Note di regia di "Mothers. L'Amore che cambia il Mondo"
Il viaggio, la conoscenza, l’altro.
Ho cercato di approcciarmi a questo progetto, a questo lungo viaggio nel mondo con WeWorld senza retorica, in modo puro, quasi con gli occhi di un bambino che per la prima volta vede una cosa nuova, oscurando per un periodo nella mia memoria le immagini di libri e filmati su questi 5 paesi: Italia, Benin, Cambogia, Nepal e Brasile.
Un viaggio non turistico, un viaggio antropologico e sociale, empatico.
L’uomo per natura è sedentario e il viaggio presuppone un movimento, un continuo movimento, una curiosità di conoscenza, per superare ostacoli, paure verso l’ignoto.
Partendo da un sud Italia pieno di contraddizioni, quasi un flash back negli anni ’50.
Il Borgo Vecchio di Palermo, sembra non esistere. Un quartiere di tre, quattro strade, nel pieno centro, bimbe madri a 13 anni, lavori occasionali da venti euro per la sopravvivenza quotidiana, case senza acqua, luce e gas, garage che diventano abitazioni.
Passando per le case di fortuna degli indios del Ceara dei Sem Terra (MST) che occupano i Latifundio (terreni improduttivi) per poter vivere e coltivare la “loro” terra, lontano dai centri abitati troppo cari per le abitazioni e pericolosi a causa della prostituzione e della droga.
Come le case dei villaggi contadini del Benin, del Nepal, della Cambogia, dove troppo spesso le abitazioni non hanno servizi igienici adeguati, dove sono sempre le donne che si occupano del menage famigliare, dei loro figli e della stessa incolumità verso uomini molto spesso violenti.
In villaggi per mesi isolati dalle piogge, alle donne ci son voluti molti anni per superare questo isolamento, per poter capire e successivamente riuscire a denunciare cosa subivano, per superare quella abitudine, quella normalità culturale, per far approvare leggi sulla violenza.
Grazie a donne come Maria da Pena, Erbenia e Summina, che hanno denunciato, sostenuto, aiutato e dato voce a migliaia di altre donne, di madri.
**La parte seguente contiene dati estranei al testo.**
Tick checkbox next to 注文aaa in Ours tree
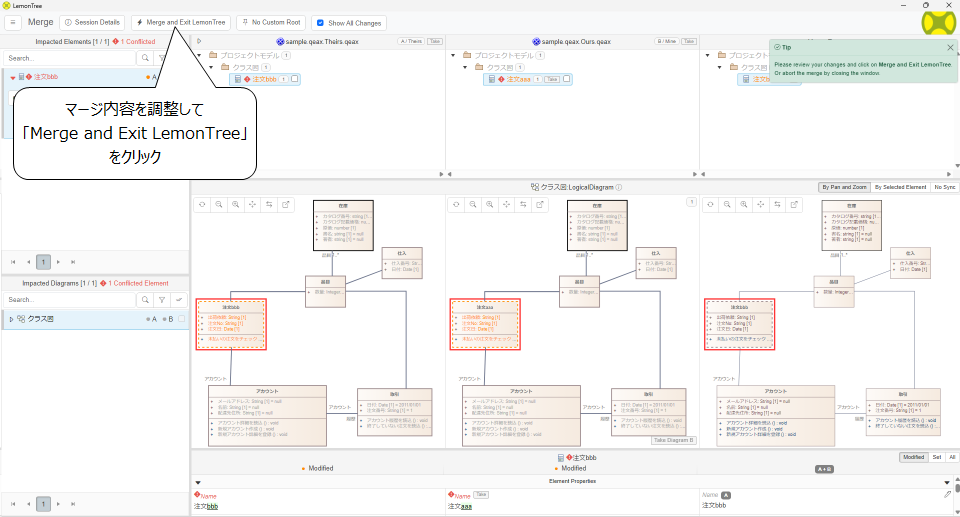 click(x=565, y=79)
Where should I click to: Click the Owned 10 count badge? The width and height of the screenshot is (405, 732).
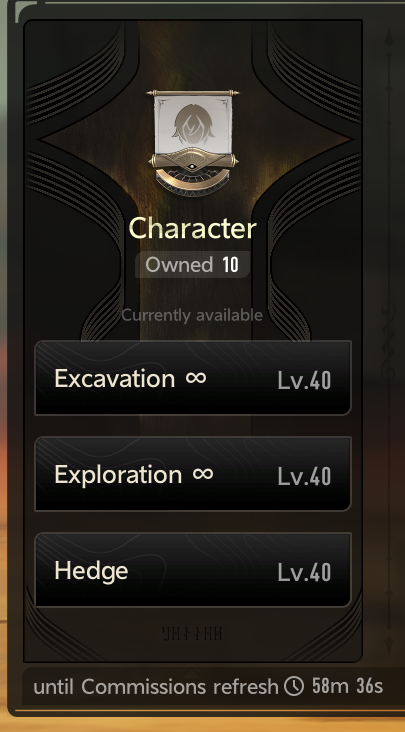click(192, 265)
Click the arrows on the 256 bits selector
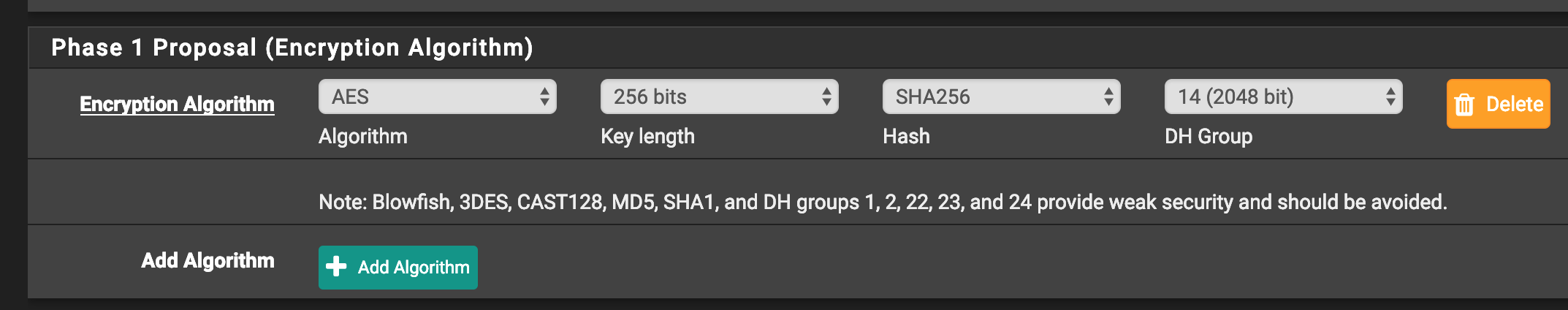 826,97
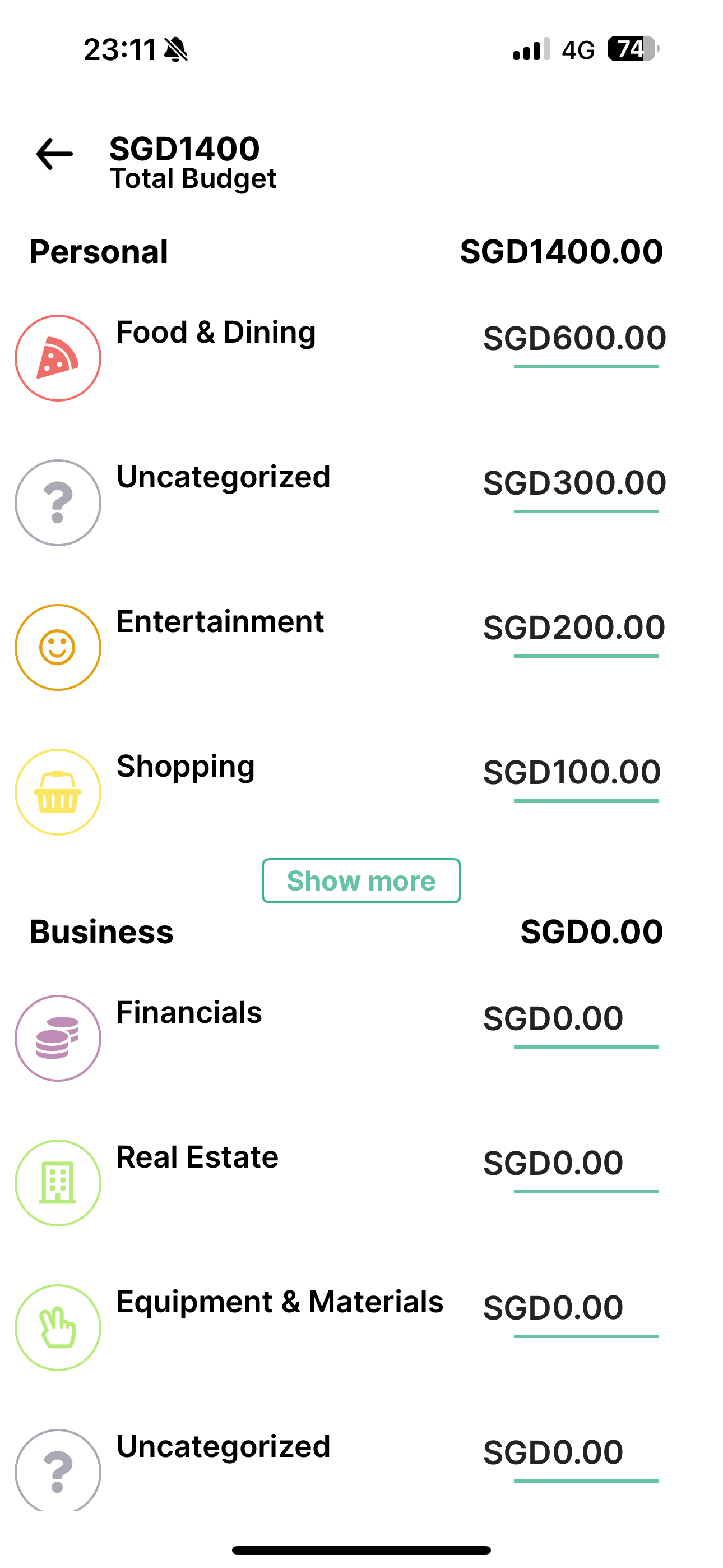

Popoli che “tranquillamente” possono sparire come foreste, fiumi, perché realtà troppo piccole e povere per potersene occupare.
Viaggiamo per confermare la nostra identità, per scoprire popoli e continenti che esistevano già.
Ma per gli europei la conoscenza, la scoperta hanno voluto dire per secoli sottomissioni culturali e religiose verso popoli che avevano le loro radicate tradizioni fin quando la conoscenza antropologica e non dominatrice ha lasciato spazio all’ascolto.
Da qui sono partiti gli operatori espatriati delle ONG che lavorano sul campo con una visione empatica di ascolto e rispetto. Tutti i ragazzi di WeWorld lavorano, studiano e ascoltano le “diversità” dei popoli per sostenere e promuovere un miglioramento delle condizioni sociali, educative, economiche, attraverso il microcredito e l’insegnamento, per dare alle donne e ai loro figli la consapevolezza delle violenze subite. Riescono con difficoltà ad avvicinarsi, a superare le diffidenze accumulate in secoli di sottomissione e violenze e cercano di far convivere e compenetrare le diversità fondendole nel rispetto reciproco.
Un anno intenso, doloroso, gioioso, faticoso, fondendo pensieri, culture e razze per uno straordinario confronto con persone distanti ma così vicine a noi.